Quoi qu’il en soit, les juges prononcèrent, à l’unanimité, un verdict affirmatif sur tous les points. Il est à remarquer que le jugement ne fait point mention qu’aucuns témoins, soit à charge ou à décharge, aient été entendus. La précipitation de l’instruction ne permettait point de la revêtir de toutes ces formes, qui eussent laissé à l’accusé la possibilité de faire valoir ses moyens de défense.

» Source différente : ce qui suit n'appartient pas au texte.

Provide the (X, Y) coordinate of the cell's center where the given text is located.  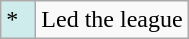
Led the league (112, 20)
* (18, 20)
Determine the (x, y) coordinate at the center of the cell enclosing the given text.  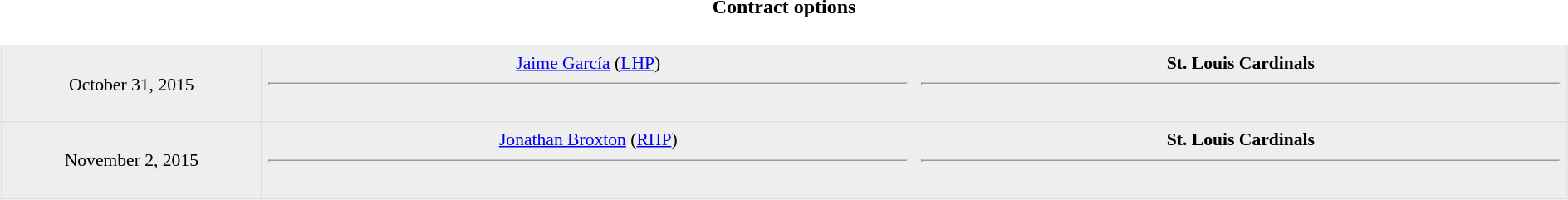
Jaime García (LHP) (588, 84)
Jonathan Broxton (RHP) (588, 160)
October 31, 2015 (131, 84)
November 2, 2015 (131, 160)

Il était quatre heures quand le prince quitta la salle. On le conduisit alors vers le lieu de son exécution, en descendant dans le fossé par un escalier étroit et obscur. L’officier qui le conduisait était, pense-t-on, ce même Dautancourt, dont j’ai parlé plus haut. Il avait été averti dans la nuit pour commander un détachement destiné pour Vincennes. Il avait été élevé dans la maison de Condé, et n’en avait pas entièrement perdu la mémoire, aussi n’apprit-il pas sans une certaine tristesse la mission dont on l’allait charger. Le prince, dit-on, l’avait reconnu, et, pendant qu’il lui témoignait sa joie de le revoir, l’officier baissait les yeux et pleurait.

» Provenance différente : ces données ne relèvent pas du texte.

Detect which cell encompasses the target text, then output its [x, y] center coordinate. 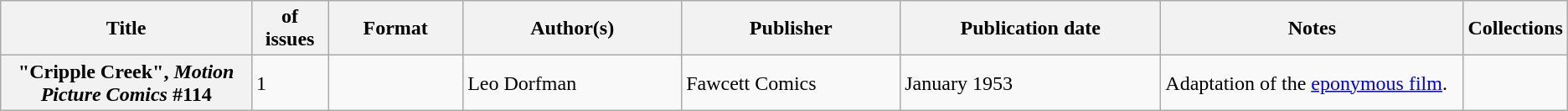
Notes [1312, 28]
Adaptation of the eponymous film. [1312, 82]
Fawcett Comics [791, 82]
Publisher [791, 28]
Leo Dorfman [573, 82]
Title [126, 28]
"Cripple Creek", Motion Picture Comics #114 [126, 82]
Author(s) [573, 28]
of issues [290, 28]
Format [395, 28]
Publication date [1030, 28]
1 [290, 82]
January 1953 [1030, 82]
Collections [1515, 28]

Cependant le prince, en parcourant ces souterrains humides, se retourne vers le chef du détachement et lui dit : « Est-ce que l’on veut me plonger tout vivant dans un cachot ? — Non, Monseigneur, lui répond ce dernier en sanglotant, soyez tranquille ! » On continue cette marche funèbre. Tout à coup, le duc croit apercevoir les apprêts du supplice ; il s’écria : « Ah ! grâce au ciel, je mourrai de la mort d’un soldat ! »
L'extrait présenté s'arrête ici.